The functions of an organism and its biological processes derive from the expression and activity of genes and proteins. Therefore quantifying and predicting gene and protein expression values is a crucial aspect of scientific research. Concerning the prediction of gene expression values, the available machine learning-based approaches use the gene sequence %with the succession of nitrogenous bases as inputs to the neural network models. Some techniques, including Xpresso and Basenjii, have been proposed to predict gene expression values in the samples. However, these architectures are mainly based on Convolutional or Long Short Term Memory Networks, neglecting the attention mechanisms impact in selecting the sequence's relevant portions for prediction purposes. In addition, as far as we know, there is no model for predicting protein expression values exploiting the sequence of genes (sequence of nitrogenous bases) or proteins (sequence of amino acids).

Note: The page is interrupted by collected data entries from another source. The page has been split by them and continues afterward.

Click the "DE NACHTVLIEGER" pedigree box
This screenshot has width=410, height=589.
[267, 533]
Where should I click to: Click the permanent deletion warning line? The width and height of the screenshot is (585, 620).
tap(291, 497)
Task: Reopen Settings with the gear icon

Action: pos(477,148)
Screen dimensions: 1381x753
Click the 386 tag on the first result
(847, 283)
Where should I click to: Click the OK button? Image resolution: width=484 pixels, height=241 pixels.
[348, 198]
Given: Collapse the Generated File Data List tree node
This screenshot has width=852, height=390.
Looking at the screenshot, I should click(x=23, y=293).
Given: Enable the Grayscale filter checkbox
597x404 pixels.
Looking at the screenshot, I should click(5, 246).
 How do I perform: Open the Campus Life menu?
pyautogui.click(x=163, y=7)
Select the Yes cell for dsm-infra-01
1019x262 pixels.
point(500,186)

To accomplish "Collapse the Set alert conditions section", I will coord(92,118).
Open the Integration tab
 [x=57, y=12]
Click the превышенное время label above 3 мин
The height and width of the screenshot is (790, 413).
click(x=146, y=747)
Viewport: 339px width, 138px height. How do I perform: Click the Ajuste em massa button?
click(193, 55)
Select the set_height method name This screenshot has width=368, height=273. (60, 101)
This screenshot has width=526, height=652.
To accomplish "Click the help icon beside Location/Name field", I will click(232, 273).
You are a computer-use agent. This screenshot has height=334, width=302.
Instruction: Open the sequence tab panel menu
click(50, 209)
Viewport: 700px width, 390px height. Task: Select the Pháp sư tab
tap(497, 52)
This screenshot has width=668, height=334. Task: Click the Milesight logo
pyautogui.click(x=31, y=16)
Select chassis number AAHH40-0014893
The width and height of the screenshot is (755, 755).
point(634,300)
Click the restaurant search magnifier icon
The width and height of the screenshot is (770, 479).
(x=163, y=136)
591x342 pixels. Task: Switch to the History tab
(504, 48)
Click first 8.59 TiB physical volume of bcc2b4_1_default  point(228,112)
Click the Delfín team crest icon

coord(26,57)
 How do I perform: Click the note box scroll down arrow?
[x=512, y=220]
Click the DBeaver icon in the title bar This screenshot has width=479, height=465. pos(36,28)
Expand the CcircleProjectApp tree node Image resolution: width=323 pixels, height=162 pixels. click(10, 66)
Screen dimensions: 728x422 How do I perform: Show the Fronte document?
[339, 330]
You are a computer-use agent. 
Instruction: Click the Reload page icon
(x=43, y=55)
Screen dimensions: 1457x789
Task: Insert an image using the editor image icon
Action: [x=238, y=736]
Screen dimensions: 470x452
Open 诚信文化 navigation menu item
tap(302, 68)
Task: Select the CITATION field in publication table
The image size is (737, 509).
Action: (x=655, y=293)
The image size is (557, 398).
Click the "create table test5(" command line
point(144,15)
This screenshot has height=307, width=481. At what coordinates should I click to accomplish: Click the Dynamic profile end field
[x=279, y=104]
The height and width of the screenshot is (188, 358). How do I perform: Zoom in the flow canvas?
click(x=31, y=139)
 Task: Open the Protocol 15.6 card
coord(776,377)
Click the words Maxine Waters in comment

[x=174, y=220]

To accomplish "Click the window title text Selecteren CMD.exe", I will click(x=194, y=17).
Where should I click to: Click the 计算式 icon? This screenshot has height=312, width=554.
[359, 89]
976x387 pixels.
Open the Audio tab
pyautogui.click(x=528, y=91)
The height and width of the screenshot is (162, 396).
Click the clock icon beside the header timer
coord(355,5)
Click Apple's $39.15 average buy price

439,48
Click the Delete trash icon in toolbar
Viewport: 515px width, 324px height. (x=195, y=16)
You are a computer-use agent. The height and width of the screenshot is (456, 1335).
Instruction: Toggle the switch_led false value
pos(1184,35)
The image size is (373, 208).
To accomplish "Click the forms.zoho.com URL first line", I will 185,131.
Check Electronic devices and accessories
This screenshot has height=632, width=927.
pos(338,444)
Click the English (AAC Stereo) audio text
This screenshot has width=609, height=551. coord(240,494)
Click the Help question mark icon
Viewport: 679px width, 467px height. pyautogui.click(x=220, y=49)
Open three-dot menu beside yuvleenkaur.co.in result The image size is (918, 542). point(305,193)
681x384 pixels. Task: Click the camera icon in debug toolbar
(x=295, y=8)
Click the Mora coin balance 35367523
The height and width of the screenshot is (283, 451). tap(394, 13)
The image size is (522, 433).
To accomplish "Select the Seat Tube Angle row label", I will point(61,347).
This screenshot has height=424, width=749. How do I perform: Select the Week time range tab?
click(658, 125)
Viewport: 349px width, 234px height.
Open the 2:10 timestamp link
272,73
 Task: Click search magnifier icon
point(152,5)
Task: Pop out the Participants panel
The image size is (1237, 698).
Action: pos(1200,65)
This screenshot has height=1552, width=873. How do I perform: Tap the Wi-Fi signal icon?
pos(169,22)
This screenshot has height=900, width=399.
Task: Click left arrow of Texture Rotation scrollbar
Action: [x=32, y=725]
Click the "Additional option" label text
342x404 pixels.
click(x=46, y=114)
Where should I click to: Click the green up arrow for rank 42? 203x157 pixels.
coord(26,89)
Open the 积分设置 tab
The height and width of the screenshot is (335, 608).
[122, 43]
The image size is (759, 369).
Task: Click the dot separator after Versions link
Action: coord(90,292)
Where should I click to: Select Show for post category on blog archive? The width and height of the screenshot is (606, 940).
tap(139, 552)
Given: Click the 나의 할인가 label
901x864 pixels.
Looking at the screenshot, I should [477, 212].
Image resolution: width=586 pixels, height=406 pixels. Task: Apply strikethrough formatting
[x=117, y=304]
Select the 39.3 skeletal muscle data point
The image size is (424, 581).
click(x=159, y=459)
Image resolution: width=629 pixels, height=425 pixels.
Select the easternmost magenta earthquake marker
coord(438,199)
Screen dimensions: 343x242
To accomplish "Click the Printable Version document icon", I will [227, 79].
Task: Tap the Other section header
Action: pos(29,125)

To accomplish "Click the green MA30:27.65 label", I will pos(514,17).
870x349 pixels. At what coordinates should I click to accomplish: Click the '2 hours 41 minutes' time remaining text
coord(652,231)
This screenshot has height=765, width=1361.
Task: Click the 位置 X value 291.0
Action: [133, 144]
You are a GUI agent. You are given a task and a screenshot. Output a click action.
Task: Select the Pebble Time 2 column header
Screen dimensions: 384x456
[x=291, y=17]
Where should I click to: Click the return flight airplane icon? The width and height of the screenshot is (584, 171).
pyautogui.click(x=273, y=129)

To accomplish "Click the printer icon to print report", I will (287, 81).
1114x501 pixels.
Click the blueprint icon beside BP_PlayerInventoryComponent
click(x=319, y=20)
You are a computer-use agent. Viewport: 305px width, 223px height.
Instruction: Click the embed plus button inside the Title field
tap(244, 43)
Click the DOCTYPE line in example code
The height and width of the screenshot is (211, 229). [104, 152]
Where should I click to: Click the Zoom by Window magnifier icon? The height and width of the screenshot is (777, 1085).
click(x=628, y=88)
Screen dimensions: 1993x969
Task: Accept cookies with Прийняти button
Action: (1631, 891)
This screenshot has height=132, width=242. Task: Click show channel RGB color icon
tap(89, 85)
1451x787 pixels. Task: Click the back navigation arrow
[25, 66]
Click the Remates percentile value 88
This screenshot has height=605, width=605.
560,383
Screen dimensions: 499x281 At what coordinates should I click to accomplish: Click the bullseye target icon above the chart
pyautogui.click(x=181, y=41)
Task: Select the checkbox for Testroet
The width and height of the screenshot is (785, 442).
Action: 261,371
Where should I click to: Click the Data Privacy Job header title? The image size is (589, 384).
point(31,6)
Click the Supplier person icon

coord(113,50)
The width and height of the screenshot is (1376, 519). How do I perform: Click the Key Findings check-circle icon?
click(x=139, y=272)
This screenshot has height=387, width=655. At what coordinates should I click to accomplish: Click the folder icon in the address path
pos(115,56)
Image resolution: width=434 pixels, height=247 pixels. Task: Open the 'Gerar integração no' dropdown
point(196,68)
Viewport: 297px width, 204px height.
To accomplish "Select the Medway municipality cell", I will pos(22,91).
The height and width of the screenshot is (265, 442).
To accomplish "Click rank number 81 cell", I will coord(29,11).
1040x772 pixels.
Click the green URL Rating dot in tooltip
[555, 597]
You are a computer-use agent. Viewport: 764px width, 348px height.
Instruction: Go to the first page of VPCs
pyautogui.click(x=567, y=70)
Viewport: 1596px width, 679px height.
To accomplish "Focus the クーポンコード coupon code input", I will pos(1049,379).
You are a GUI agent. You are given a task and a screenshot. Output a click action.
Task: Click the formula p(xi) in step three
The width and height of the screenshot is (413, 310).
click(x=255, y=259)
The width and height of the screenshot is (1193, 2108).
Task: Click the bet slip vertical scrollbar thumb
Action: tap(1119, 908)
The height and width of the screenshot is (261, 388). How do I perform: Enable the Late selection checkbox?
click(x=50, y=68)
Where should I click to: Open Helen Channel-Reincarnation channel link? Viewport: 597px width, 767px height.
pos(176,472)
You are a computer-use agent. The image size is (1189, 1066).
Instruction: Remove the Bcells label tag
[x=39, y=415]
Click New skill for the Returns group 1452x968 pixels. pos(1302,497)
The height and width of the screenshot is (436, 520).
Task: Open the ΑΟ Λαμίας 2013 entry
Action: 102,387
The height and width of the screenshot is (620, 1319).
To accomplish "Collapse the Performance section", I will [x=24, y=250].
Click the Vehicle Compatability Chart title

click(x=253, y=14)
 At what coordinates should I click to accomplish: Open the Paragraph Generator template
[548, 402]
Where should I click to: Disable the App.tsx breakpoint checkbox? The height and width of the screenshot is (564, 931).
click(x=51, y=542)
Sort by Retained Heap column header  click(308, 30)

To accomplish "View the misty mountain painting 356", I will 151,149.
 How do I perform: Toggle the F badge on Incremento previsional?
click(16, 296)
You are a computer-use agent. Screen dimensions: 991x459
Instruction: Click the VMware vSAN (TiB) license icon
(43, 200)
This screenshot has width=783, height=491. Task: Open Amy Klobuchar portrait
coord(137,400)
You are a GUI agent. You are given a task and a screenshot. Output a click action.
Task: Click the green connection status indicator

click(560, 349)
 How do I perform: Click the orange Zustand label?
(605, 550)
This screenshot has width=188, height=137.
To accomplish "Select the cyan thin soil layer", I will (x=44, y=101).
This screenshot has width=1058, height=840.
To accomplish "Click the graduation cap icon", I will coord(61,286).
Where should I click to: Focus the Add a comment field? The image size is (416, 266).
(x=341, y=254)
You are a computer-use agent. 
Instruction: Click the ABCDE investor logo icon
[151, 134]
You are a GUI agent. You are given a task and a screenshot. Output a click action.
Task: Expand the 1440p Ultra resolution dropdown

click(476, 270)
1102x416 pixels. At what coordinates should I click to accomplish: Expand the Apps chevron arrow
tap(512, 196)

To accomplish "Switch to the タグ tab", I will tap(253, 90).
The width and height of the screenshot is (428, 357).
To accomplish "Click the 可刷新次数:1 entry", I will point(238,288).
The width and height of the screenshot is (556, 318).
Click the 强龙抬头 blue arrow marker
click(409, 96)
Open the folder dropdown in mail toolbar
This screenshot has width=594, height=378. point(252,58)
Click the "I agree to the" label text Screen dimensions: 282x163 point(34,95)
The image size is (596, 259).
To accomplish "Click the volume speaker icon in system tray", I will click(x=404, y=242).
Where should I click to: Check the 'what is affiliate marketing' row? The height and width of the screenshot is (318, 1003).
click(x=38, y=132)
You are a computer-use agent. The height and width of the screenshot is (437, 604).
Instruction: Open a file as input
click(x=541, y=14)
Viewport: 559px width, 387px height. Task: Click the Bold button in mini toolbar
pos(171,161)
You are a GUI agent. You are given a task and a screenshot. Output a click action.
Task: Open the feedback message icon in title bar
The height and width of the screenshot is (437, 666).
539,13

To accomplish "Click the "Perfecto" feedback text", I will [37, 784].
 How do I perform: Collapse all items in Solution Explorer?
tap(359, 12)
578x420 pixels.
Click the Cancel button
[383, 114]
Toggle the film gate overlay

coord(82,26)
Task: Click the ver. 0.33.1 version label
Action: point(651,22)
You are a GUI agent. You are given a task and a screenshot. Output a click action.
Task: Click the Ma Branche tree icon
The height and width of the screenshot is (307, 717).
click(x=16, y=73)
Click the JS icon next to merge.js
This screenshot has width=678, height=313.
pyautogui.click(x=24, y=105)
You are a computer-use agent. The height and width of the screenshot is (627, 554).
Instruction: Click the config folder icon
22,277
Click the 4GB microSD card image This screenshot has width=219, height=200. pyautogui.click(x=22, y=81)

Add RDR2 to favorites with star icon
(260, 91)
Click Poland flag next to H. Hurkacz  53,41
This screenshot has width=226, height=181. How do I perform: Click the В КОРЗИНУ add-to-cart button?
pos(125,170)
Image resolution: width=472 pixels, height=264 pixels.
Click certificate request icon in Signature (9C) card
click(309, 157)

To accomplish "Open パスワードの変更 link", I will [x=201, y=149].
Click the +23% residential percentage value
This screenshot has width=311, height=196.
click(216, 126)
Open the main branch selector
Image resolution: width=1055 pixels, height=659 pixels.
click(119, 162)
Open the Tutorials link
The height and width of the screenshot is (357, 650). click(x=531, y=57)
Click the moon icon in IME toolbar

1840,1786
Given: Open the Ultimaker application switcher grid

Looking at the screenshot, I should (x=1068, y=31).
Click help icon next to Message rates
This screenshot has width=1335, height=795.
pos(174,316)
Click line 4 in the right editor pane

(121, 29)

Here, we present a new Perceiver-type model, which exploits a transformer-based architecture to profit from the attention module and overcome the quadratic complexity of the standard attention-based architectures. The contributions of this work are the following: 1. Development of the DNAperceiver model for improving the prediction of gene expression starting from the genes' sequence; 2. Development of a ProteinPerceiver model for predicting protein expression values starting from the amino acid sequence; 3. Development of a Protein\&DNAPerceiver model for predicting protein expression values by simultaneously combining the sequence of nitrogenous bases and amino acids. 4. Evaluation of models under multiple conditions: predicting values on cell lines, mice, and tumor tissues of glioblastoma and lung cancer.
The results show the effectiveness of the Perceiver-type models in predicting gene and protein expression values starting from the gene/protein sequence. In this context, inserting further regulatory and epigenetic information into the model could improve the prediction task.